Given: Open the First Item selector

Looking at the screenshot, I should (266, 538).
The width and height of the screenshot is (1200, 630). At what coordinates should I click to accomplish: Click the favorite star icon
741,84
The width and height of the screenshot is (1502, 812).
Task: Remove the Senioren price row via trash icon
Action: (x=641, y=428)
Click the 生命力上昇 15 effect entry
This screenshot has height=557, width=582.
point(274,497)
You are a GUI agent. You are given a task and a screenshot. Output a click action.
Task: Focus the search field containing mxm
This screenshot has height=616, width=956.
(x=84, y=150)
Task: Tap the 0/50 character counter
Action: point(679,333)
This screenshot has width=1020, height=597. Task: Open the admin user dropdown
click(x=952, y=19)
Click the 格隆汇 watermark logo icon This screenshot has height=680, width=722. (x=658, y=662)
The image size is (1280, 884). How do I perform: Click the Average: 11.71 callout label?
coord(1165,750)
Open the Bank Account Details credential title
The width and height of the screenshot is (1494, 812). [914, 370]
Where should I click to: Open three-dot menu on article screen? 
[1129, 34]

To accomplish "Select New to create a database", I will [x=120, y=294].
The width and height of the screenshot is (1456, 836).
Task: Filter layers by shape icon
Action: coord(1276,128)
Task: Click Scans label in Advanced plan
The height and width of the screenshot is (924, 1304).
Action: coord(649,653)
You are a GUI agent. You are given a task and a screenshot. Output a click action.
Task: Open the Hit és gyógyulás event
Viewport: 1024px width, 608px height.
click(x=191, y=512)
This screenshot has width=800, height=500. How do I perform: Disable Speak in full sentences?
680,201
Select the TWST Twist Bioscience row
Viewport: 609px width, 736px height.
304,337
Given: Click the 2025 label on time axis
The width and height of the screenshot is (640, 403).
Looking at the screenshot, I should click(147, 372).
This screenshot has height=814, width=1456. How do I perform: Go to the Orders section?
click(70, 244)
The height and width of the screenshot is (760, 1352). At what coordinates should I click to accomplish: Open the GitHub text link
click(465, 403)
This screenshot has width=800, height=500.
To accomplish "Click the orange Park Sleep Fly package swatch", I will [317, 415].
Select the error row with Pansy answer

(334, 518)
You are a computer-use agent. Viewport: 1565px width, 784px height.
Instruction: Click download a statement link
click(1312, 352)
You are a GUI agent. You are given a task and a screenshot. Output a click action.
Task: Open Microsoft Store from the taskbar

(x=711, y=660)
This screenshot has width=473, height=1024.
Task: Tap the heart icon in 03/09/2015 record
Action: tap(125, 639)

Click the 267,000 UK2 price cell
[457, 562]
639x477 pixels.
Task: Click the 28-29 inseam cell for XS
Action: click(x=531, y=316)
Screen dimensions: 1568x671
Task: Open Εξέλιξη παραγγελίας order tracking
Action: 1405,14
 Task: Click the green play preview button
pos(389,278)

- TASK TO CARRY OUT
Turn everything from the line containing "Given: Click the 2025 label on time axis" down through the line containing "click(1312, 352)" into a Markdown table with the columns Row and Line text, skipping blank lines.

- WRITTEN SOLUTION
| Row | Line text |
|---|---|
| 1 | Given: Click the 2025 label on time axis |
| 2 | The width and height of the screenshot is (640, 403). |
| 3 | Looking at the screenshot, I should click(147, 372). |
| 4 | This screenshot has height=814, width=1456. How do I perform: Go to the Orders section? |
| 5 | click(70, 244) |
| 6 | The height and width of the screenshot is (760, 1352). At what coordinates should I click to accomplish: Open the GitHub text link |
| 7 | click(465, 403) |
| 8 | This screenshot has width=800, height=500. |
| 9 | To accomplish "Click the orange Park Sleep Fly package swatch", I will [317, 415]. |
| 10 | Select the error row with Pansy answer |
| 11 | (334, 518) |
| 12 | You are a computer-use agent. Viewport: 1565px width, 784px height. |
| 13 | Instruction: Click download a statement link |
| 14 | click(1312, 352) |